El comunicado remitido por la institución que preside Mario Draghi tras su paso por Madrid subraya que, «ante la ausencia de un gobierno con plenos poderes legislativos, la misión puso el foco en los problemas del sector financiero». Y, entre éstos, un tema clave es la privatización de las dos entidades controladas por el Estado: Bankia y BMN. Ambas instituciones obvian el proceso de integración entre las dos entidades y señalan directamente a la privatización de las mismas.

«Aunque la implementación de los planes de reestructuración de los bancos españoles que han recibido ayudas se ha completado casi completamente, no ha habido progresos en la privatización de los dos bancos que permanecen en manos del Estado (en alusión a Bankia y BMN) desde 2014. Completar la reestructuración y privatización de ambos bancos es importante para fortalecer la estabilidad del sistema bancario», señalan los supervisores europeos.

Bruselas y el BCE meten el dedo en la llama, pero reconocen la positiva progresión del sector bancario y de la economía del pasí. «El sector financiero ha continuado mostrando un alto grado de estabilidad, apoyado por menores costes de financiación, los avances de la reestructuración del sector y la recuperación de la fortaleza de la economía. El sector bancario tiene amplia acceso a la liquidez y es capaz de cumplir cómodamente los requerimientos de capital. Los niveles de solvencia son resistentes a escenarios de estrés de la economía, tal  como quedó reflejado en los resultados de los test de estrés desarrollados en 2016 por la EBA», apuntan.

Tal como indica José Luis Martínez Campuzano, portavoz de la AEB (AEB), los socios de Bruselas y el BCE piden a España que continúe con las reformas estructurales para aumentar el crecimiento potencial, reducir los desequilibrios económicos, seguir con la reducción del desempleo y aumentar la productividad.

La nota señala que, «en general, el crecimiento robusto de la economía española sigue apoyando el reequilibrio de la economía y la estabilización del sector financiero. Sin embargo, lo que garantiza una senda de crecimiento equilibrado y duradero en el largo plazo sigue siendo un reto. Se necesitan esfuerzos constantes para fortalecer aún más la capacidad del sector bancario en el mediano plazo», explica.

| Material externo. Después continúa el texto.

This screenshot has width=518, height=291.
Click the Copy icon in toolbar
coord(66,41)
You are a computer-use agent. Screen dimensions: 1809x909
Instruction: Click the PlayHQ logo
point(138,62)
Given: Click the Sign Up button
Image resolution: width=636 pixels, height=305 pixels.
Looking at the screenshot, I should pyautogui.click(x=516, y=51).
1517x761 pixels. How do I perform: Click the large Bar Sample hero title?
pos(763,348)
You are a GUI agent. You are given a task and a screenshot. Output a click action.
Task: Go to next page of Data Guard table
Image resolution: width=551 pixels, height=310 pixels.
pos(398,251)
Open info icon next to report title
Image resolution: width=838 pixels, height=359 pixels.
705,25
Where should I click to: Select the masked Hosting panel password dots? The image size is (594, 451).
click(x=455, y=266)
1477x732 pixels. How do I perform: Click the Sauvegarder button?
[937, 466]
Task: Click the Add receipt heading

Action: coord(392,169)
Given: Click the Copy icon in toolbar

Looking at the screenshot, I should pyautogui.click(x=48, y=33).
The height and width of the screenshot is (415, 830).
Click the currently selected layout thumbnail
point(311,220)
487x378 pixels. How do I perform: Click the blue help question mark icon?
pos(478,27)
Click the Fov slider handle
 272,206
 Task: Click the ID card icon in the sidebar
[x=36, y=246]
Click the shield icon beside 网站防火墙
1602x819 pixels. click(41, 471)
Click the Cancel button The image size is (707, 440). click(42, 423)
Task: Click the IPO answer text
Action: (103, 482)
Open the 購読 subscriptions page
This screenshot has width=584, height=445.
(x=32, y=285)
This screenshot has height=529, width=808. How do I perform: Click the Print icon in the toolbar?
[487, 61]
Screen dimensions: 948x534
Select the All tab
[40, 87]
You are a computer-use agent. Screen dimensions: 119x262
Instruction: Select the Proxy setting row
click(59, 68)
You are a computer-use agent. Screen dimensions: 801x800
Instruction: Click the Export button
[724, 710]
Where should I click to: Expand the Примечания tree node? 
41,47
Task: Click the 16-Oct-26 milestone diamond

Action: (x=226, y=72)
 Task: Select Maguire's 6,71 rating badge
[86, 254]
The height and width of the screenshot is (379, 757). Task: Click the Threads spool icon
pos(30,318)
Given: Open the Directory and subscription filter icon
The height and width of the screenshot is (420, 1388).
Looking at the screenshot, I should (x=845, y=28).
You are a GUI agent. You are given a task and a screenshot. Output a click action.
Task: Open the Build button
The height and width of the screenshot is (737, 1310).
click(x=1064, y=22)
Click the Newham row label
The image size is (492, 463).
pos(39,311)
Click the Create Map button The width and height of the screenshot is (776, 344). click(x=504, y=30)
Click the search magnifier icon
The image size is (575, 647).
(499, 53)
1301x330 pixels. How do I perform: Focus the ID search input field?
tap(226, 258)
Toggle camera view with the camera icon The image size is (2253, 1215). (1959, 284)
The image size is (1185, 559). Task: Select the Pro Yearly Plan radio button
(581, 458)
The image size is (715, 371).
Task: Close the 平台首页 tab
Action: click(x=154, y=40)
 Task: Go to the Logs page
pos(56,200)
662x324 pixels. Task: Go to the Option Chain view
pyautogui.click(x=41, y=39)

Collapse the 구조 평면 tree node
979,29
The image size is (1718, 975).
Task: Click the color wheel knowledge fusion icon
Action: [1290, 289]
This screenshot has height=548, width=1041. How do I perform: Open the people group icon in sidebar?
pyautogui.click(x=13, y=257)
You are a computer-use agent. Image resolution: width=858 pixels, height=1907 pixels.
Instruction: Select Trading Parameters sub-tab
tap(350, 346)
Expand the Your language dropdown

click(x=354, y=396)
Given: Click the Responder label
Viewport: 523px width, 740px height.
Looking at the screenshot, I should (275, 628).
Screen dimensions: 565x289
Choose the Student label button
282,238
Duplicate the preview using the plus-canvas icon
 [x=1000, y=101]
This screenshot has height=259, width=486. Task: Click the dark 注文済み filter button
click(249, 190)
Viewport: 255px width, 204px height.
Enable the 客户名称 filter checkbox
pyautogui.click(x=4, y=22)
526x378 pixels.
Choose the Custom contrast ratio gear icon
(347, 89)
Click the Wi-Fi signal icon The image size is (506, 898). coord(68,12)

Además, añade que «el programa de reforma estructural ha de reanudarse por un Gobierno con plenos poderes legislativos con el fin de equilibrar aún más la economía, reducir el desempleo y aumentar el potencial de la productividad y el crecimiento de España».

El Consejo advirtió en agosto que España no había tomado medidas eficaces para corregir el déficit excesivo de las administraciones públicas. Actualmente, la Comisión está evaluando las medidas adoptadas para lograr el cumplimiento de esta nueva senda de ajuste. La próxima visita del comisionado del BCE y la Comisión Europea está prevista en la primavera de 2017.